Everyone just turns off the notifications on the freaking thing, so really
important things are still sent out via email.

It's corporate/business thing, right? And yet they kept the useless
alrgorithmic feed. Just yesterday I couldn't find an important management post
because it was buried below random crap from a dozen or so groups, and people,
and events, and...

Well, it also sends email for some (not all) notifications. The email preview
contains a total of 6 words from the original text and forces you to go to the
crap.

Every single post including the really important ones are five lines of text
with a "see more" link.
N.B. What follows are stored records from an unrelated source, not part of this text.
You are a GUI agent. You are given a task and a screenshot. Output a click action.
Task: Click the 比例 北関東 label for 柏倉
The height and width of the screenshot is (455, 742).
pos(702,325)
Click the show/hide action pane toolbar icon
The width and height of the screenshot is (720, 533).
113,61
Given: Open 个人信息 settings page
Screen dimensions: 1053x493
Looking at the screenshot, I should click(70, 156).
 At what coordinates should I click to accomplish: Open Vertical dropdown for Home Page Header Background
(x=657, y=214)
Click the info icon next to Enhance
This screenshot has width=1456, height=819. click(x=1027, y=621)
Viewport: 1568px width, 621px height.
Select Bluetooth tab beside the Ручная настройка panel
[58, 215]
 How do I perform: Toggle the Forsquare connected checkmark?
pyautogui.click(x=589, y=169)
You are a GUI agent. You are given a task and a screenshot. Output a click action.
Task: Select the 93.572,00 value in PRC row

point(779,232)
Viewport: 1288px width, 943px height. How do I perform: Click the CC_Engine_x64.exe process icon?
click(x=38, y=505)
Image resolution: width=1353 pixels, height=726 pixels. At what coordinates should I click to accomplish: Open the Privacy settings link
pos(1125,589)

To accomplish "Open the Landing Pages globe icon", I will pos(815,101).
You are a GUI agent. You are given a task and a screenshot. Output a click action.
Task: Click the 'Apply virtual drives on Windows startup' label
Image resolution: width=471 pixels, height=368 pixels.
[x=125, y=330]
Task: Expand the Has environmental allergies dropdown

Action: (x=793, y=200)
Oh, and half of those texts are created as
documents/notes (which are different from regular posts), reposted to half a
dozen different groups that all show up in your timeline (nothing like seeing
the same text 10 times I guess).

And it continuously nags you to get their crap good-for-nothing Chat App (just
look at the f*ing thing
[https://grumpy.website/post/0PSSXS3k8](https://grumpy.website/post/0PSSXS3k8)).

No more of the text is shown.